[Excerpt to read]
▶

For those of you who want a faster program to compute this, I have written a Matlab program for this. Since the code does not require symbolic math, it is a lot faster than Marko Reidel's Maple code, especially when the multiset is large. In addition, the algorithm does not require the enumeration of the set partitions but instead it is based on a recurrence relation given in Gupta (1961), "On the Partition of J-partite Numbers," Proceedings of the National Institute of Sciences of India Part A 27, 579-587, but I have added quite a few improvements in my code. Here is the code.

◀

[Problems to solve]
1: Write out the Matlab passage word for word, starting with "For those of" and going on through "is the code.".
2: Repeat exactly the lines of the entries, starting with the line containing "Click the search magnifier in the URL filter" and going on through the line containing "will tap(42, 31).".
The passage about the Matlab program has no connection to the entries.

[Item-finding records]
▶

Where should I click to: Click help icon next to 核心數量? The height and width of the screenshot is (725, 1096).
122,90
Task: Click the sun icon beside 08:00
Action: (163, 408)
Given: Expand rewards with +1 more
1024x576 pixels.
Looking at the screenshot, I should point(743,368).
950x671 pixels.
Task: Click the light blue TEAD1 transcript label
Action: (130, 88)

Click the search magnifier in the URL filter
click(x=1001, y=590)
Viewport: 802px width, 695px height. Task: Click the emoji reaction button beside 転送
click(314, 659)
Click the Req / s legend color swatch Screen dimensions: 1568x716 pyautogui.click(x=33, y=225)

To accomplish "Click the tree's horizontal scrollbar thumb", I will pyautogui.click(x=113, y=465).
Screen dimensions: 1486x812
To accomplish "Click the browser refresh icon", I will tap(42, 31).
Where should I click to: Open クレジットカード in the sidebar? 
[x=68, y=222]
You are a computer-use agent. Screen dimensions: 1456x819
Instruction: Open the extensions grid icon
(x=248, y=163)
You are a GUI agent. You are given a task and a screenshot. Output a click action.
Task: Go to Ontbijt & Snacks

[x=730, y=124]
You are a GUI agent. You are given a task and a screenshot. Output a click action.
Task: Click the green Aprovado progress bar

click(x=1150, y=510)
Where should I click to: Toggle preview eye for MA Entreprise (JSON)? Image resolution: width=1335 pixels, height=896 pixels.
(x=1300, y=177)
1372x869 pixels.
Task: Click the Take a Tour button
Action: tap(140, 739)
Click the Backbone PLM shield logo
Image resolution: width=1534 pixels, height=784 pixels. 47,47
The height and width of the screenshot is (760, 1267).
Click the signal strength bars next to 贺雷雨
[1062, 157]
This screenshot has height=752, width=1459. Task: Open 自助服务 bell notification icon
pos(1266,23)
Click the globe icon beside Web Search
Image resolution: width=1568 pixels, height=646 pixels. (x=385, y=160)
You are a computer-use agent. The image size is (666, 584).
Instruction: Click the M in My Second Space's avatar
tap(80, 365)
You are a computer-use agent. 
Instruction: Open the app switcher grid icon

◀

[Solved tasks]
1:
For those of you who want a faster program to compute this, I have written a Matlab program for this. Since the code does not require symbolic math, it is a lot faster than Marko Reidel's Maple code, especially when the multiset is large. In addition, the algorithm does not require the enumeration of the set partitions but instead it is based on a recurrence relation given in Gupta (1961), "On the Partition of J-partite Numbers," Proceedings of the National Institute of Sciences of India Part A 27, 579-587, but I have added quite a few improvements in my code. Here is the code.

2:
Click the search magnifier in the URL filter
click(x=1001, y=590)
Viewport: 802px width, 695px height. Task: Click the emoji reaction button beside 転送
click(314, 659)
Click the Req / s legend color swatch Screen dimensions: 1568x716 pyautogui.click(x=33, y=225)

To accomplish "Click the tree's horizontal scrollbar thumb", I will pyautogui.click(x=113, y=465).
Screen dimensions: 1486x812
To accomplish "Click the browser refresh icon", I will tap(42, 31).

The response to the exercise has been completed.